🤖 AI Summary
Inferring governing dynamical equations from noisy observational data remains a fundamental challenge in system identification.
Method: This paper proposes a two-level Bayesian inference framework grounded in statistical mechanics, decoupling sparse equation discovery into variable selection and coefficient estimation, and deriving closed-form analytical expressions for the posterior distribution.
Contribution/Results: We introduce, for the first time, the free energy and partition function to characterize sparsity- and noise-induced phase transitions, establishing a closed-loop inference mechanism that quantifies epistemic uncertainty and enables self-assessment and validation of model noise tolerance. The method significantly enhances robustness under small-sample regimes, precisely delineates the phase boundary for correct equation identification, and provides verifiable fault-tolerance guarantees for prescribed noise levels.
📝 Abstract
Recovering dynamical equations from observed noisy data is the central challenge of system identification. We develop a statistical mechanics approach to analyze sparse equation discovery algorithms, which typically balance data fit and parsimony via hyperparameter tuning. In this framework, statistical mechanics offers tools to analyze the interplay between complexity and fitness similarly to that of entropy and energy in physical systems. To establish this analogy, we define the hyperparameter optimization procedure as a two-level Bayesian inference problem that separates variable selection from coefficient inference and enables the computation of the posterior parameter distribution in closed form.

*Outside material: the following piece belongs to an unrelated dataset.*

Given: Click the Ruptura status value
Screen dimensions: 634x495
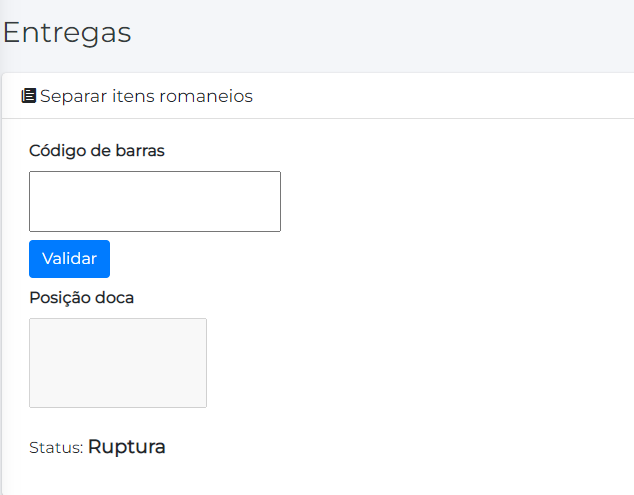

Our approach provides uncertainty quantification, crucial in the low-data limit that is frequently encountered in real-world applications. A key advantage of employing statistical mechanical concepts, such as free energy and the partition function, is to connect the large data limit to thermodynamic limit and characterize the sparsity- and noise-induced phase transitions that delineate correct from incorrect identification. We thus provide a method for closed-loop inference, estimating the noise in a given model and checking if the model is tolerant to that noise amount. This perspective of sparse equation discovery is versatile and can be adapted to various other equation discovery algorithms.